§ TASK TO CARRY OUT
Output every record below exactly.

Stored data
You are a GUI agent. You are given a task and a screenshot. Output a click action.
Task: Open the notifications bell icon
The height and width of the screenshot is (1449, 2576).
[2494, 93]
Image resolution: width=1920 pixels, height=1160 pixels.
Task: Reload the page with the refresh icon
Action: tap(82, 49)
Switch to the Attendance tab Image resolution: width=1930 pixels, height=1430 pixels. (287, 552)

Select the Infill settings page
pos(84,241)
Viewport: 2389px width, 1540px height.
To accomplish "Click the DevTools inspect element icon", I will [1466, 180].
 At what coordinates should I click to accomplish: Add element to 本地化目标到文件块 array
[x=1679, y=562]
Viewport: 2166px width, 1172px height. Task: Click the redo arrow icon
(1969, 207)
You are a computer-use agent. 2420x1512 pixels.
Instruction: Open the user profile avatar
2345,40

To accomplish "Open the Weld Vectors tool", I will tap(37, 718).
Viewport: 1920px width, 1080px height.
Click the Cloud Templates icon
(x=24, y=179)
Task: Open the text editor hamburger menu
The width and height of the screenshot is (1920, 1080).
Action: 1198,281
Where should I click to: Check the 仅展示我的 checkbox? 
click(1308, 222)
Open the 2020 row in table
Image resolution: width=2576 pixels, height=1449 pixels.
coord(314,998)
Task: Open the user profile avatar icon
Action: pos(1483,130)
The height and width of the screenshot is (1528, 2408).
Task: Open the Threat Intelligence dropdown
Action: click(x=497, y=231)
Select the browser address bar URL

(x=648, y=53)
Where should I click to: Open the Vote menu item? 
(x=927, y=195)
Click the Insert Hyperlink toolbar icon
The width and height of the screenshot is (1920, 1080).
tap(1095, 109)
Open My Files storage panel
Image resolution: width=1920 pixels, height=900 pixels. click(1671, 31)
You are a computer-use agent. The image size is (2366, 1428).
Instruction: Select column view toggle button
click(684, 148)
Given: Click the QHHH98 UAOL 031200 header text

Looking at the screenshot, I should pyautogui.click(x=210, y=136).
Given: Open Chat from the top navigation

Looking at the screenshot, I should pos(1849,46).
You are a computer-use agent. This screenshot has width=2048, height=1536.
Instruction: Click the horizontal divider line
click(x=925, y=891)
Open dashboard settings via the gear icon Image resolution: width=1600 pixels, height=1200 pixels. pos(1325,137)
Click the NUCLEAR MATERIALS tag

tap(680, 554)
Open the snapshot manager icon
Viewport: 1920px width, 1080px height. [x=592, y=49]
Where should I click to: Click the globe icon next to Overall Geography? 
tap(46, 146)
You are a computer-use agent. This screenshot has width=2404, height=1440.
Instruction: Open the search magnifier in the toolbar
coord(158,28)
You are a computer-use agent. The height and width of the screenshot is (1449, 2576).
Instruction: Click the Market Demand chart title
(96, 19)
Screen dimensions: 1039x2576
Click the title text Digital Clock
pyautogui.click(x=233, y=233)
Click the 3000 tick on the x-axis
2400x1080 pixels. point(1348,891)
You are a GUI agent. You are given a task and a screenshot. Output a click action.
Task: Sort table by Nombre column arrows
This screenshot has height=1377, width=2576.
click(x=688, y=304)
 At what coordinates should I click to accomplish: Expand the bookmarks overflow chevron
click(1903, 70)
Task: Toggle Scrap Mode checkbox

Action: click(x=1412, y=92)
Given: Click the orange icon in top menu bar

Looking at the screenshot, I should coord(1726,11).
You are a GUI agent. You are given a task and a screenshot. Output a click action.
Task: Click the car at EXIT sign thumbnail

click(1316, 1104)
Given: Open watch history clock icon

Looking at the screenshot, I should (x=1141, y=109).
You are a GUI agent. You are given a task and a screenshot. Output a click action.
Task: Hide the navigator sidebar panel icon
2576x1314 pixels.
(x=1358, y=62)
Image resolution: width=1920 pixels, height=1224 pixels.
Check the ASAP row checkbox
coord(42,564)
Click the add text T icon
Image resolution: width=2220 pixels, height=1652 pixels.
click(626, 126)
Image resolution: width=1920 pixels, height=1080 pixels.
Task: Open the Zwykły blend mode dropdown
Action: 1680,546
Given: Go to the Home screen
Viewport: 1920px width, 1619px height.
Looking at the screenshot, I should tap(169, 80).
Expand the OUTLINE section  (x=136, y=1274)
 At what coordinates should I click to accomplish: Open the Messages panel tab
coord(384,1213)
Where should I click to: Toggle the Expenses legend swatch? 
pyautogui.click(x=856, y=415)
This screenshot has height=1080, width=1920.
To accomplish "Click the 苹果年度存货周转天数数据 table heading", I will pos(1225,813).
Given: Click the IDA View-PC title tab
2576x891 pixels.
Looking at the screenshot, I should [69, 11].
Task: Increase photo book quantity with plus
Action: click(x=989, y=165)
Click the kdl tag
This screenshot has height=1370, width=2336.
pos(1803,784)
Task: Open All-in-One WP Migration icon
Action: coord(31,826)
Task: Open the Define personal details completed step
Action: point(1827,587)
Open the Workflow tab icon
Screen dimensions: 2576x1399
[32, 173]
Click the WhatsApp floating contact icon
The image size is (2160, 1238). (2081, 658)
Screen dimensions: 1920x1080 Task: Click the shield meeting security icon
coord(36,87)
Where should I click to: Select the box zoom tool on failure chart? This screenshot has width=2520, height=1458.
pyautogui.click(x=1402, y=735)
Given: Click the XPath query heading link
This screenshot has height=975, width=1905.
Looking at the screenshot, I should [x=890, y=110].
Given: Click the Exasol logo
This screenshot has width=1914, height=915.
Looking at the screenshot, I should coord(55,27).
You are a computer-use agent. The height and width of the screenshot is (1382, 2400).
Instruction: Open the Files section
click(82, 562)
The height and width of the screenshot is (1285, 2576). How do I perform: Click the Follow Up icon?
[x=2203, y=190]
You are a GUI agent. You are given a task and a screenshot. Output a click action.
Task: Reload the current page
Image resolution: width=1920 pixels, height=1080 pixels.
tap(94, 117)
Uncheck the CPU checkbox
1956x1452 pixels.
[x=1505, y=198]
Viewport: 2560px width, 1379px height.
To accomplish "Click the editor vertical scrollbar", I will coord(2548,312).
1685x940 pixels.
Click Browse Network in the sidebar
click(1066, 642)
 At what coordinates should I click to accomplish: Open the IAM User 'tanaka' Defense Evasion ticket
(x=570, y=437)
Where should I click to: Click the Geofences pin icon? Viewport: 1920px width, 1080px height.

§ ANSWER BELOW
You are a GUI agent. You are given a task and a screenshot. Output a click action.
Task: Open the notifications bell icon
The height and width of the screenshot is (1449, 2576).
[2494, 93]
Image resolution: width=1920 pixels, height=1160 pixels.
Task: Reload the page with the refresh icon
Action: tap(82, 49)
Switch to the Attendance tab Image resolution: width=1930 pixels, height=1430 pixels. (287, 552)

Select the Infill settings page
pos(84,241)
Viewport: 2389px width, 1540px height.
To accomplish "Click the DevTools inspect element icon", I will [1466, 180].
 At what coordinates should I click to accomplish: Add element to 本地化目标到文件块 array
[x=1679, y=562]
Viewport: 2166px width, 1172px height. Task: Click the redo arrow icon
(1969, 207)
You are a computer-use agent. 2420x1512 pixels.
Instruction: Open the user profile avatar
2345,40

To accomplish "Open the Weld Vectors tool", I will tap(37, 718).
Viewport: 1920px width, 1080px height.
Click the Cloud Templates icon
(x=24, y=179)
Task: Open the text editor hamburger menu
The width and height of the screenshot is (1920, 1080).
Action: 1198,281
Where should I click to: Check the 仅展示我的 checkbox? 
click(1308, 222)
Open the 2020 row in table
Image resolution: width=2576 pixels, height=1449 pixels.
coord(314,998)
Task: Open the user profile avatar icon
Action: pos(1483,130)
The height and width of the screenshot is (1528, 2408).
Task: Open the Threat Intelligence dropdown
Action: click(x=497, y=231)
Select the browser address bar URL

(x=648, y=53)
Where should I click to: Open the Vote menu item? 
(x=927, y=195)
Click the Insert Hyperlink toolbar icon
The width and height of the screenshot is (1920, 1080).
tap(1095, 109)
Open My Files storage panel
Image resolution: width=1920 pixels, height=900 pixels. click(1671, 31)
You are a computer-use agent. The image size is (2366, 1428).
Instruction: Select column view toggle button
click(684, 148)
Given: Click the QHHH98 UAOL 031200 header text

Looking at the screenshot, I should pyautogui.click(x=210, y=136).
Given: Open Chat from the top navigation

Looking at the screenshot, I should pos(1849,46).
You are a computer-use agent. This screenshot has width=2048, height=1536.
Instruction: Click the horizontal divider line
click(x=925, y=891)
Open dashboard settings via the gear icon Image resolution: width=1600 pixels, height=1200 pixels. pos(1325,137)
Click the NUCLEAR MATERIALS tag

tap(680, 554)
Open the snapshot manager icon
Viewport: 1920px width, 1080px height. [x=592, y=49]
Where should I click to: Click the globe icon next to Overall Geography? 
tap(46, 146)
You are a computer-use agent. This screenshot has width=2404, height=1440.
Instruction: Open the search magnifier in the toolbar
coord(158,28)
You are a computer-use agent. The height and width of the screenshot is (1449, 2576).
Instruction: Click the Market Demand chart title
(96, 19)
Screen dimensions: 1039x2576
Click the title text Digital Clock
pyautogui.click(x=233, y=233)
Click the 3000 tick on the x-axis
2400x1080 pixels. point(1348,891)
You are a GUI agent. You are given a task and a screenshot. Output a click action.
Task: Sort table by Nombre column arrows
This screenshot has height=1377, width=2576.
click(x=688, y=304)
 At what coordinates should I click to accomplish: Expand the bookmarks overflow chevron
click(1903, 70)
Task: Toggle Scrap Mode checkbox

Action: click(x=1412, y=92)
Given: Click the orange icon in top menu bar

Looking at the screenshot, I should coord(1726,11).
You are a GUI agent. You are given a task and a screenshot. Output a click action.
Task: Click the car at EXIT sign thumbnail

click(1316, 1104)
Given: Open watch history clock icon

Looking at the screenshot, I should (x=1141, y=109).
You are a GUI agent. You are given a task and a screenshot. Output a click action.
Task: Hide the navigator sidebar panel icon
2576x1314 pixels.
(x=1358, y=62)
Image resolution: width=1920 pixels, height=1224 pixels.
Check the ASAP row checkbox
coord(42,564)
Click the add text T icon
Image resolution: width=2220 pixels, height=1652 pixels.
click(626, 126)
Image resolution: width=1920 pixels, height=1080 pixels.
Task: Open the Zwykły blend mode dropdown
Action: 1680,546
Given: Go to the Home screen
Viewport: 1920px width, 1619px height.
Looking at the screenshot, I should tap(169, 80).
Expand the OUTLINE section  (x=136, y=1274)
 At what coordinates should I click to accomplish: Open the Messages panel tab
coord(384,1213)
Where should I click to: Toggle the Expenses legend swatch? 
pyautogui.click(x=856, y=415)
This screenshot has height=1080, width=1920.
To accomplish "Click the 苹果年度存货周转天数数据 table heading", I will pos(1225,813).
Given: Click the IDA View-PC title tab
2576x891 pixels.
Looking at the screenshot, I should [69, 11].
Task: Increase photo book quantity with plus
Action: click(x=989, y=165)
Click the kdl tag
This screenshot has height=1370, width=2336.
pos(1803,784)
Task: Open All-in-One WP Migration icon
Action: coord(31,826)
Task: Open the Define personal details completed step
Action: point(1827,587)
Open the Workflow tab icon
Screen dimensions: 2576x1399
[32, 173]
Click the WhatsApp floating contact icon
The image size is (2160, 1238). (2081, 658)
Screen dimensions: 1920x1080 Task: Click the shield meeting security icon
coord(36,87)
Where should I click to: Select the box zoom tool on failure chart? This screenshot has width=2520, height=1458.
pyautogui.click(x=1402, y=735)
Given: Click the XPath query heading link
This screenshot has height=975, width=1905.
Looking at the screenshot, I should [x=890, y=110].
Given: Click the Exasol logo
This screenshot has width=1914, height=915.
Looking at the screenshot, I should coord(55,27).
You are a computer-use agent. The height and width of the screenshot is (1382, 2400).
Instruction: Open the Files section
click(82, 562)
The height and width of the screenshot is (1285, 2576). How do I perform: Click the Follow Up icon?
[x=2203, y=190]
You are a GUI agent. You are given a task and a screenshot. Output a click action.
Task: Reload the current page
Image resolution: width=1920 pixels, height=1080 pixels.
tap(94, 117)
Uncheck the CPU checkbox
1956x1452 pixels.
[x=1505, y=198]
Viewport: 2560px width, 1379px height.
To accomplish "Click the editor vertical scrollbar", I will coord(2548,312).
1685x940 pixels.
Click Browse Network in the sidebar
click(1066, 642)
 At what coordinates should I click to accomplish: Open the IAM User 'tanaka' Defense Evasion ticket
(x=570, y=437)
Where should I click to: Click the Geofences pin icon? Viewport: 1920px width, 1080px height.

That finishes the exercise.